Un des plus énergiques auxiliaires de cette politique réparatrice et du ministère d’Azeglio était Cavour. Aux élections démocratiques qui avaient renversé Gioberti au mois de janvier 1849, il avait été exclu du parlement comme réactionnaire ou codino ; les exaltés l’avaient fait échouer en lui opposant une obscure nullité du nom de Pansoya, — un Barodet du temps, — qui n’a dû son illustration d’un jour qu’à cette étrange aventure. Aux élections suivantes, après Novare, il redevenait l’élu préféré de sa ville natale, de Turin ; il rentrait dans la chambre pour n’en plus sortir désormais, et maintenant dans cette situation nouvelle il prenait rapidement une autorité croissante, justifiée et confirmée par la décision clairvoyante qu’il n’avait cessé de montrer depuis un an, par l’esprit politique qu’il portait en tout, par une supériorité qui s’imposait dans les affaires d’économie publique et de finances. C’était, après comme avant la crise, un simple et franc constitutionnel, n’ayant que de l’antipathie ou du dédain pour les hâbleries et les impuissances révolutionnaires, défendant le gouvernement surtout aux momens difficiles du lendemain de Novare et jusqu’à la paix qui ne fut définitive qu’au mois de janvier 1850 ; mais en même temps, qu’on ne s’y trompe pas, Cavour ne cessait point d’être le libéral actif et hardi, acceptant le « statut » avec toutes ses conditions, avec ses garanties et ses conséquences. En soutenant le ministère, il le stimulait et le devançait souvent : il devenait par degrés le chef, le leader sinon de la majorité conservatrice avec laquelle il marchait, du moins de la fraction libérale de cette majorité. Il n’était point d’humeur à faire de la politique conservatrice en partisan de l’immobilité ou de la réaction, et il ne tardait pas à montrer que chez lui le modéré, le parlementaire grandissant se confondait avec l’homme d’état fait pour le pouvoir et pour l’action.

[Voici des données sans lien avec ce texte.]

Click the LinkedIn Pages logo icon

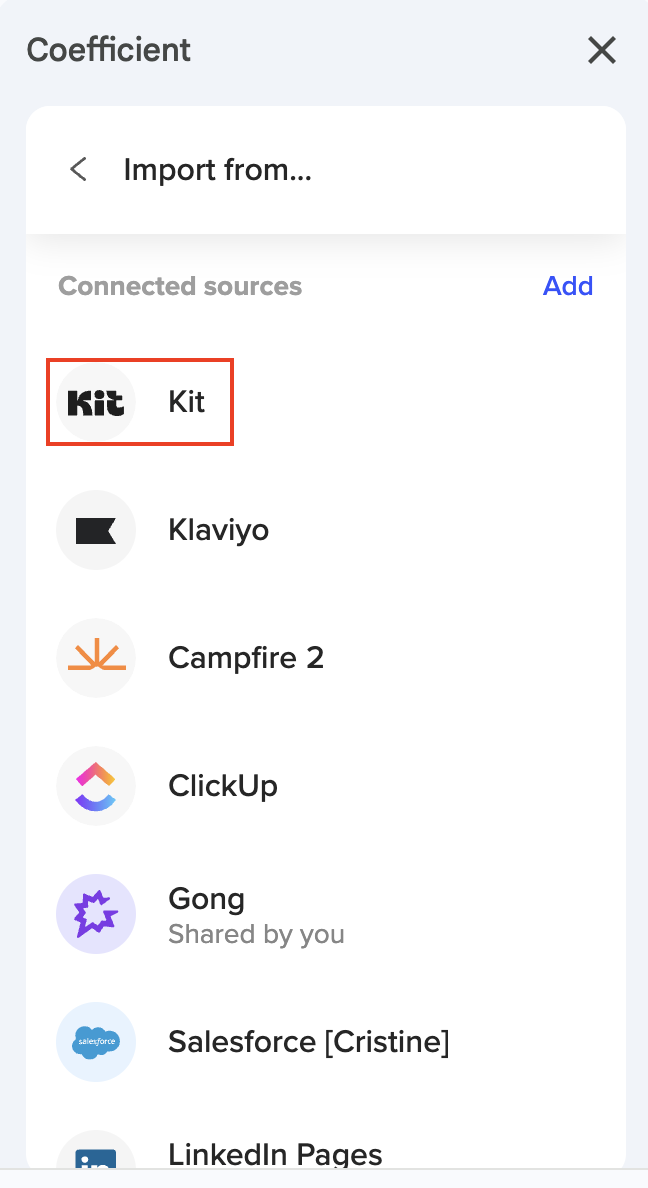coord(96,1160)
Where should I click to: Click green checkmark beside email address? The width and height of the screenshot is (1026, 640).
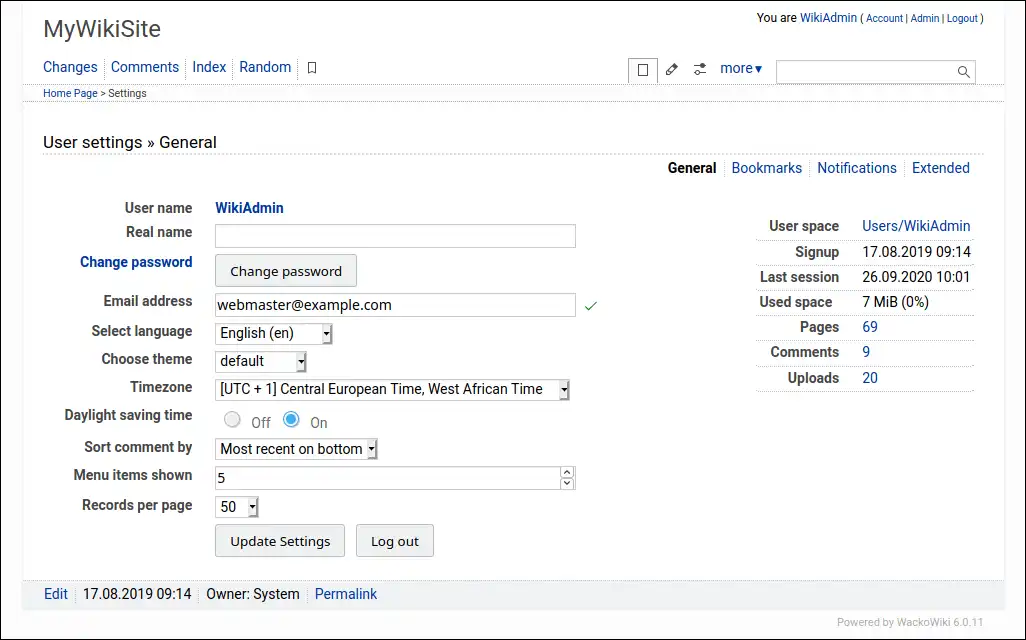click(591, 306)
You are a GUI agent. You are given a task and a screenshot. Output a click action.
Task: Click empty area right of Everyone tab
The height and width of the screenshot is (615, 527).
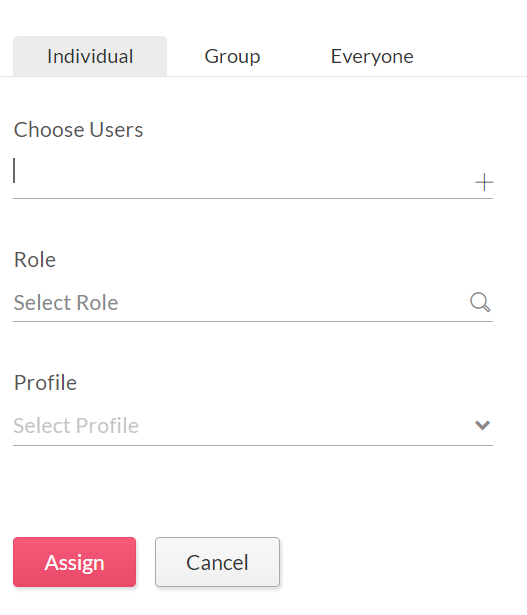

Les occasions ne manquaient pas, elles naissaient de la politique de tous les jours, de l’application même du système constitutionnel qui remettait incessamment les partis aux prises. Une des conséquences les plus simples de ce régime était évidemment la suppression des juridictions privilégiées, des immunités ecclésiastiques dans l’administration de la justice. C’était si simple que les hommes les plus religieux, les plus conservateurs de la droite, comme le comte Balbo, le comte de Revel, amis du ministère, ne mettaient point eux-mêmes le principe en doute ; ils auraient voulu seulement qu’on négociât avant tout avec le saint-siège.